Sem dinheiro, com ideias suicidas, mudou-se para Edimburgo e sobreviveu de benefícios sociais enquanto escreveu o primeiro "Harry Potter". Após rejeições, o manuscrito foi comprado pela Bloomsbury por 2.500 libras (cerca de R$ 8.200).

Um documentário de 2007 a mostra dez anos mais tarde, com riqueza e fama inimagináveis. Há uma tensão em seu rosto e um tom irônico-agressivo em suas falas.

Nada disso é perceptível hoje. Pergunto a ela se foi preciso tempo para o DNA emocional de sua juventude passar pela mutação para corresponder a sua nova vida.

"Durante anos me senti numa esteira ergométrica psicológica, tentando correr para alcançar o lugar em que estava.
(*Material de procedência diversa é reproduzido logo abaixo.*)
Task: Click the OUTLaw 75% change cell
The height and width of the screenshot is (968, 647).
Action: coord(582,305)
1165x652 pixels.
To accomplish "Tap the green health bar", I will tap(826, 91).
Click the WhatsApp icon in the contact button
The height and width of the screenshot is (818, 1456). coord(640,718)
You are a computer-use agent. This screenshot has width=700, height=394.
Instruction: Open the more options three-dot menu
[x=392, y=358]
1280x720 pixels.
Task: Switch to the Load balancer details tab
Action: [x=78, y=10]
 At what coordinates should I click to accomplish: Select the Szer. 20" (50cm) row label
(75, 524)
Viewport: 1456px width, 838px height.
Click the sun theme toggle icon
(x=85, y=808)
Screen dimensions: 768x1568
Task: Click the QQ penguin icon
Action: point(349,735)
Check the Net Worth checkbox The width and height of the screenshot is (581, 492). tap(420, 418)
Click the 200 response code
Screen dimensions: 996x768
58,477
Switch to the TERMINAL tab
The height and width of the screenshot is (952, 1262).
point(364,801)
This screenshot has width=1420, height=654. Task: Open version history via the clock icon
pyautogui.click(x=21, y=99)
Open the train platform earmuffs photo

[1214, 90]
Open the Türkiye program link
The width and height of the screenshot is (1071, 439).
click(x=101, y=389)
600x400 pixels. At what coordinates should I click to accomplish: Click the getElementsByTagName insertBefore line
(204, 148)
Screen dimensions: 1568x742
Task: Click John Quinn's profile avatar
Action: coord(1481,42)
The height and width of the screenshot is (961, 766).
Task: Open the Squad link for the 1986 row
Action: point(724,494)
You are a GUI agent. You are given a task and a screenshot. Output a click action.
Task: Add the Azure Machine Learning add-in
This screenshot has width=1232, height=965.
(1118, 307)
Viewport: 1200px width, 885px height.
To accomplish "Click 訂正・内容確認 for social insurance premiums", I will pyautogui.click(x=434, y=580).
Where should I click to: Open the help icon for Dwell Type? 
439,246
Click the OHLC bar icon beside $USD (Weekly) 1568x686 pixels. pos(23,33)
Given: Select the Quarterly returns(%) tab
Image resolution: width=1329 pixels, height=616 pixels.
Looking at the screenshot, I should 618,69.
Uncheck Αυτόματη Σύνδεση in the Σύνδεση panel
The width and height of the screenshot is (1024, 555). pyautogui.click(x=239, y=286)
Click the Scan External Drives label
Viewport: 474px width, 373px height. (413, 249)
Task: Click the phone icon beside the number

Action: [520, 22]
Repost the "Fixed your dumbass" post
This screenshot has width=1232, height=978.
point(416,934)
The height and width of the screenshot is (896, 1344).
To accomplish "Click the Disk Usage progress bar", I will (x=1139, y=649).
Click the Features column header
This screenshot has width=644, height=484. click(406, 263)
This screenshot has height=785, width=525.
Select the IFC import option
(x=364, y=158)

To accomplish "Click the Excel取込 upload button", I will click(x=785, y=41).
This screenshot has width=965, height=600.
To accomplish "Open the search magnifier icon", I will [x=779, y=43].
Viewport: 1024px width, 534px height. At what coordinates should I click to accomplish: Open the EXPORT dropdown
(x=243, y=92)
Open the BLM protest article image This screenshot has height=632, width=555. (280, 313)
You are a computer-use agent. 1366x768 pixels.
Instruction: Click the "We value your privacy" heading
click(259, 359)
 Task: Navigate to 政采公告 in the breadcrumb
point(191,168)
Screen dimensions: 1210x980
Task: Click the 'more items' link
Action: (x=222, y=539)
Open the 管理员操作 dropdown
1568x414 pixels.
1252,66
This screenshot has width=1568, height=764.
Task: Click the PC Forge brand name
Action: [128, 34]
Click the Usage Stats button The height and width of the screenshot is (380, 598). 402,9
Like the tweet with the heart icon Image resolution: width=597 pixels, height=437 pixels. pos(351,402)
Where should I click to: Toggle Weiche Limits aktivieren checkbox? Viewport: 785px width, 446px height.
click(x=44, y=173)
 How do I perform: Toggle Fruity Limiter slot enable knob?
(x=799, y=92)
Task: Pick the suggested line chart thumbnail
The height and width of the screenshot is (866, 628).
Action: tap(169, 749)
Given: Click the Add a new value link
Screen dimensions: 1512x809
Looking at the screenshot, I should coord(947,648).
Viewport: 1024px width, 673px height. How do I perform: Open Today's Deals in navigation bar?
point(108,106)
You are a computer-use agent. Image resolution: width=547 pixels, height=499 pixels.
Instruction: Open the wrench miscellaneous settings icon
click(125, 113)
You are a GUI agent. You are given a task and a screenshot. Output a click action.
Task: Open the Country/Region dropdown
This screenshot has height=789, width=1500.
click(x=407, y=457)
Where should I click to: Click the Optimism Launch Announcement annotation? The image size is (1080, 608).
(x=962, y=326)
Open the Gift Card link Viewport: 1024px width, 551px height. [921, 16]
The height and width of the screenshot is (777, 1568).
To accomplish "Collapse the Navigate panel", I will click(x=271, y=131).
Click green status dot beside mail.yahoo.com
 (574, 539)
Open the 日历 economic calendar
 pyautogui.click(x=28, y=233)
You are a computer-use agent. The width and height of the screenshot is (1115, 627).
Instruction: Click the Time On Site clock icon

Não conhecia ninguém para quem perguntar 'como você fez?'. Era desorientador."

Além da terapia, quem a ajudou foi Neil Murray, médico com quem casou em 2001 e com quem tem dois filhos.

Para ela, hoje seu mundo emocional está conciliado com a realidade. "Sou a autora mais livre do mundo."

Cito palavras dela de uma entrevista de 2005: "A primeira coisa que escrever pós-'Harry' pode ser horrível, mas as pessoas a vão comprar. Então você fica com essa insegurança.'" Rowling concorda com a cabeça. "Esse era meu pior pesadelo. Haveria uma guerra de lances pelo livro, e eu ficaria com quem tivesse a carteira maior, que compraria o livro pelo fato de eu ter escrito 'Harry Potter'."

"Mas tive sorte com isso, porque encontrei David Shelley, meu editor agora, sem que ele soubesse que havia um livro. Mencionei o que eu talvez tivesse, sem dizer que estava quase concluído. Não houve leilão. Foi uma ótima maneira de achar um editor."

Rowling teria algo artístico a comprovar? Alguns críticos desdenharam "Harry Potter" -"Em uma única página do primeiro livro", Harold Bloom lamentou, "conto sete clichês". Pergunto se Rowling escreveu o livro adulto para provar algo a esses críticos. Ela suspira. "Acho que não conseguiria fisicamente escrever um romance por esse motivo."